The biggest problem I have with the article is the supposition that language was not evolved.

He seems to state this view a few times, but does not (to me) offer a convincing explanation as to why.


ok, suppose language was evolved. what is the evidence of that? how would we verify whether or not it is true that language evolved?

it seems like a reasonable assumption because we think of essentially every attribute of an organism to be evolved, but is this really true? there is evidence of physiological changes that support the production of speech but the puzzle is really about why those changes would ever occur in the first place. they are not adaptive (in fact, maladaptive) unless you can already speak.

so what is the evolutionary ancestor of modern language? it doesn't leave a fossil record. it's really hard to gather evidence that satisfies anything about this. the cave paintings are some evidence of a mind that has a level of symbolic abstraction consistent with being able to speak, but the oldest cave paintings we find are not really on the evolutionary time scale.

basically we just don't have the robustness of evidence that we wish we had when it comes to supporting the hypothesis that language evolved. it's understandable why we make this assumption, but finding the evidence for it is problematic.


Your argument of "it's hard to prove it evolved" is a far cry from TFA's "it definitely didn't evolve". That's what GP was objecting to.


Cormac McCarthy's point can be summarized in this sentence that he wrote in TFA

"...the inheritance of ideas remains something of a sticky issue. It is difficult to see them as anything other than acquired."

which is an interesting way of putting it. we are very comfortable discussing evolutionary history of body parts. what is language though? it doesn't really seem like a body part (though certain structures in the brain, as well as in the mouth and throat, are very important for language) and it does rather seem like an idea. you can teach someone English. you can't teach someone Left Arm.

and yet, language is inherited. babies learn it automatically just by being around it in the environment. that makes it something like a communicable "disease", actually. the language-as-virus metaphor is one that McCarthy referenced frequently in his discussion.

so what if it's not just a metaphor? what if it really is something transmitted through the environment and that certain kinds of animals become "infected" by it?

it's interesting to consider things like this specifically because of the absence of clear evidence that language is like any other physical trait that an animal might have. it's not like those traits. it's something different. something stranger. we don't really have a clear understanding of what exactly it is and so positions like McCarthy's are interested to consider. I don't think you should mistake his own coherence for misplaced confidence though. He isn't saying "it definitely didn't evolve". He isn't making any strong claims like that, as far as I can tell. He's just exploring the interesting differences between language and other things that mammals have/do.

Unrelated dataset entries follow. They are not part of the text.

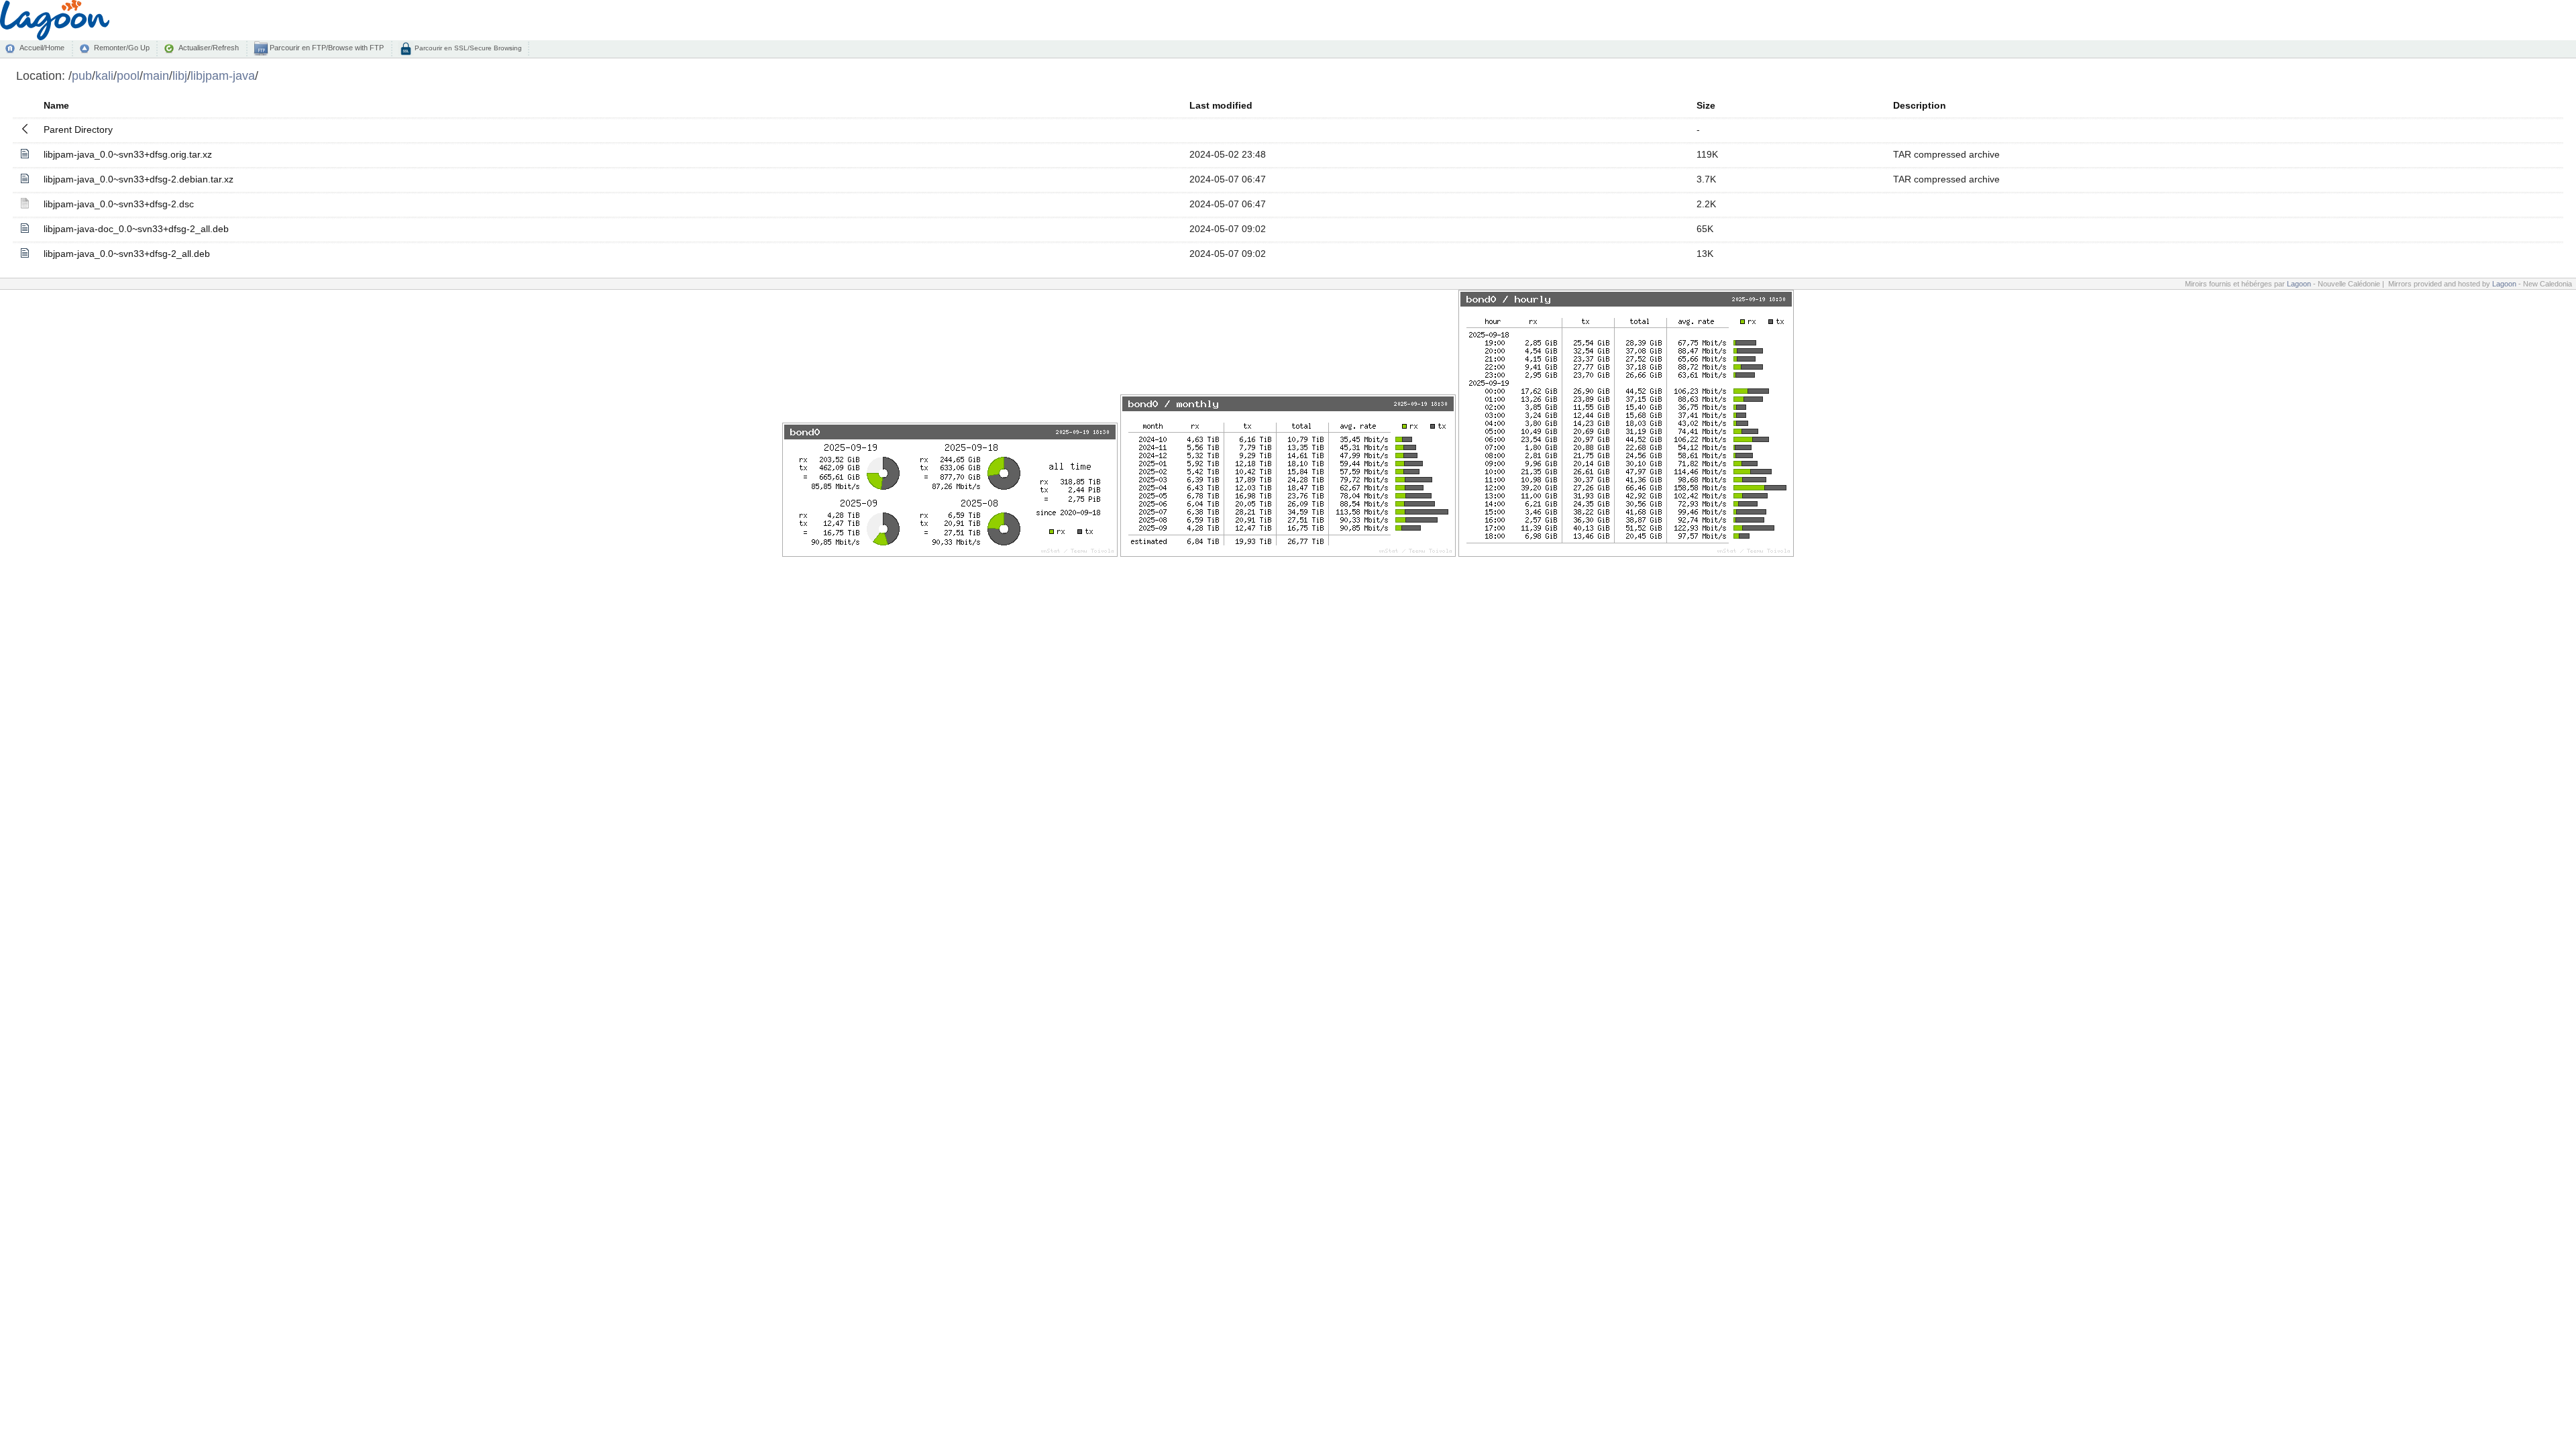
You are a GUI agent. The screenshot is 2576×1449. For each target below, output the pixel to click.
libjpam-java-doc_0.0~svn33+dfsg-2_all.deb (136, 228)
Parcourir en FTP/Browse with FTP (326, 48)
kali (104, 75)
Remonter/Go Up (122, 48)
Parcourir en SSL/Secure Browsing (467, 48)
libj (179, 75)
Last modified (1220, 105)
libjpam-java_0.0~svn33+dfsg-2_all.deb (127, 253)
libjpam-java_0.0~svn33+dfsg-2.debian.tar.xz (138, 179)
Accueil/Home (41, 48)
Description (1919, 105)
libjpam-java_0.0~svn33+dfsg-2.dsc (119, 204)
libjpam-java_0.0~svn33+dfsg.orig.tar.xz (128, 154)
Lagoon (2299, 284)
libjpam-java (223, 75)
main (156, 75)
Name (56, 105)
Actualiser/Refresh (208, 48)
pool (128, 75)
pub (82, 75)
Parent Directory (78, 129)
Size (1706, 105)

I spent a good few minutes googling around as I think I had heard a conflation of the Kekulé dream and the initial idea from Crick that DNA was a double helix.

The way I remember hearing it he had the vision of two snakes winding around one another trying to bite one another's tail. I can't find much about it online so I'm going to put this down to a conflation with Kekulé's dream.


"Kekulé had another dream, in which he saw atoms dance around, then form themselves into strings, moving about in a snake-like fashion."

https://web.chemdoodle.com/kekules-dream/


Reminiscent of Walker Percy's essay "The Delta Factor", in which he theorizes that the essence of human-ness derives from the "linguistic triangle" (thing + word + human brain).